Video: Industry Forecasts Revert to the Norm, But Still Strong
The future for multifamily is still looking bright, but the industry should expect to see some meaningful deceleration that will bring things back to a more normal pace.
“We go in cycles,” Brook Wells, director of research and strategy at Deutsche Asset and Wealth Management, said at the National Multifamily Housing Council‘s Research Forum on Tuesday. “We’re not forecasting a recession, but there will be a dial back in demand, whether it’s a soft landing of the economy, or if this is the year people start moving out and buying homes.”
Wells expects this to be the last good year as far as vacancy rates go, in the low 5 percent range nationally. That number will likely edge higher until it peaks in 2016, at 6.3 percent, Deutsche predicts.
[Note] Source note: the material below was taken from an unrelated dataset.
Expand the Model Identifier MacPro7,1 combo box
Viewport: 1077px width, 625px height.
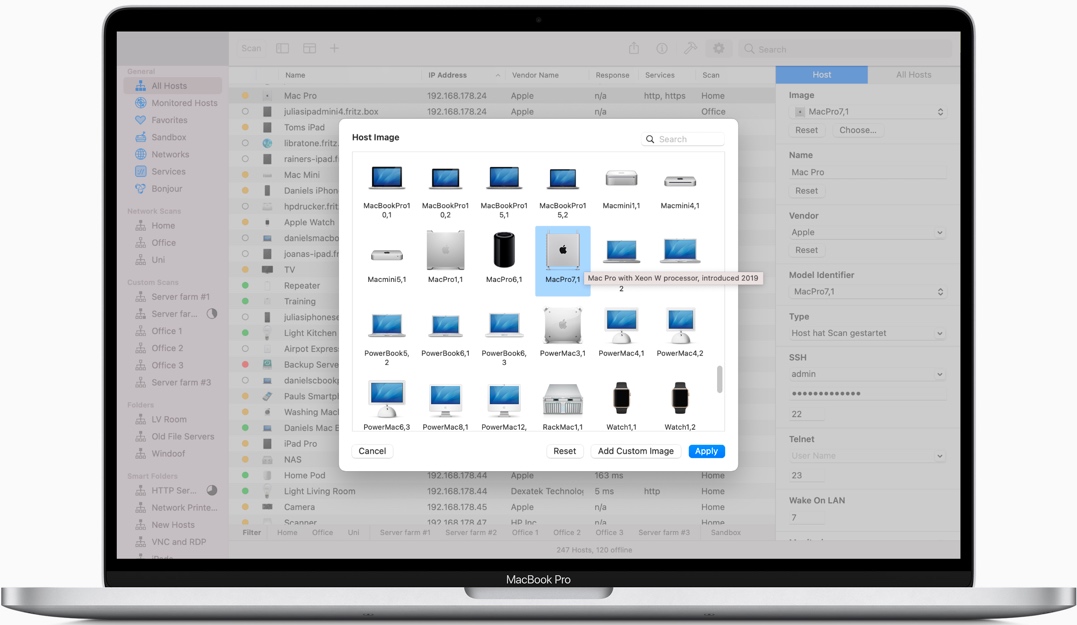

Wells also expects the industry to dial back net absorption by 2016, but by then, developers will likely pull back on their volume of starts, allowing the market to restart its growth cycle.
Room For Growth?
The days of record rent growth are behind us, but that doesn’t mean the party’s over. Rent growth fell to 2.7 percent this year, and will likely continue falling, averaging 1.5 percent by 2016.
The elasticity of rents is a delicate topic these days. As the cost of renting begins to outpace the cost of owning in some markets, retention may become more important this year than the ability to push rents to a maximum level. Still, national rent trends are tricky to read: all real estate is, after all, local.
“The good thing is that we don’t play at national level to base prices,” say Nick Buss, director of Research at Dallas-based Invesco Real Estate. “We play at the market and submarket levels, and we’re seeing a lot more variation in those levels.”